On lâche l’argenterie à moitié faite, et on se frotte les mains au lieu d’essuyer les assiettes ; puis on part, comme un régiment, « colonel », c’est-à-dire « maîtresse » en tête. On entre, on s’installe. Mais un surveillant de la salle, voyant les demoiselles de l’antichambre porter des manteaux sur leurs bras, s’approche sournoisement, leur demande leur profession, et, l’ayant apprise, exhibe le règlement. Il est formel, ce règlement tyrannique, dernier débris des monarchies passées : « Les domestiques, sous aucun prétexte, ne peuvent entrer dans la salle. » — Et on expulse les pauvres filles comme de simples Jésuites.
Une nouvelle pour finir :
La vieille église d’Étretat, un bijou roman, possède un orgue essoufflé, languissant, dur de touches et quasi aphone.
La colonie artistique d’Étretat a décidé de le remplacer au moyen d’une souscription. Faure, le grand chanteur, s’est mis à la tête du mouvement et l’on annonce pour le dimanche 21 un concert spirituel dans l’église même.
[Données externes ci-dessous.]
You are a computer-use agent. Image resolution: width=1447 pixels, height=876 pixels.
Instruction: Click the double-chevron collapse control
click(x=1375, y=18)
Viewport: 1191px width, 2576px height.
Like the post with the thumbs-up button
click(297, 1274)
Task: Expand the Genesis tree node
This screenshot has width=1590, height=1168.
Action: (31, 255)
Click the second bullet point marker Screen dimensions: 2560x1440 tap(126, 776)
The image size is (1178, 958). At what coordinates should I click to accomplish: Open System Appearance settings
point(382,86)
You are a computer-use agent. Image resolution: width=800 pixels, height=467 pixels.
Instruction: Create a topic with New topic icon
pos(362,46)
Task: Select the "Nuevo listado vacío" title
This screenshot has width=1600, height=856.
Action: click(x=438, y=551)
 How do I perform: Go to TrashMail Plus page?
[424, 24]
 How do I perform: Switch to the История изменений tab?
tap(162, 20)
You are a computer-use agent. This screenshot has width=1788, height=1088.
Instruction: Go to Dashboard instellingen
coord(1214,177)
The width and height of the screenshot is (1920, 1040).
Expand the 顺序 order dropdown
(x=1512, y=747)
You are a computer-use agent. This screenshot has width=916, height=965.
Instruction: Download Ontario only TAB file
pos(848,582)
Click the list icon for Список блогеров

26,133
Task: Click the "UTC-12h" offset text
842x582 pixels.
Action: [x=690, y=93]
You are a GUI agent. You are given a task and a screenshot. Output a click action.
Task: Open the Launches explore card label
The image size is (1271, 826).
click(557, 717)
Faure chantera, et aussi Mlle de Miramont, une artiste de beaucoup de mérite, et qui devrait bien se décider à entrer hardiment au théâtre.
Le fils d’Offenbach, Auguste Offenbach, un jeune virtuose qui pourrait bien devenir un maestro malgré père et mère, fera entendre les derniers soupirs de l’orgue ancien, au profit de l’orgue nouveau.
Les places coûtent 20 et 30 francs.
Il est déjà presque impossible de s’en procurer.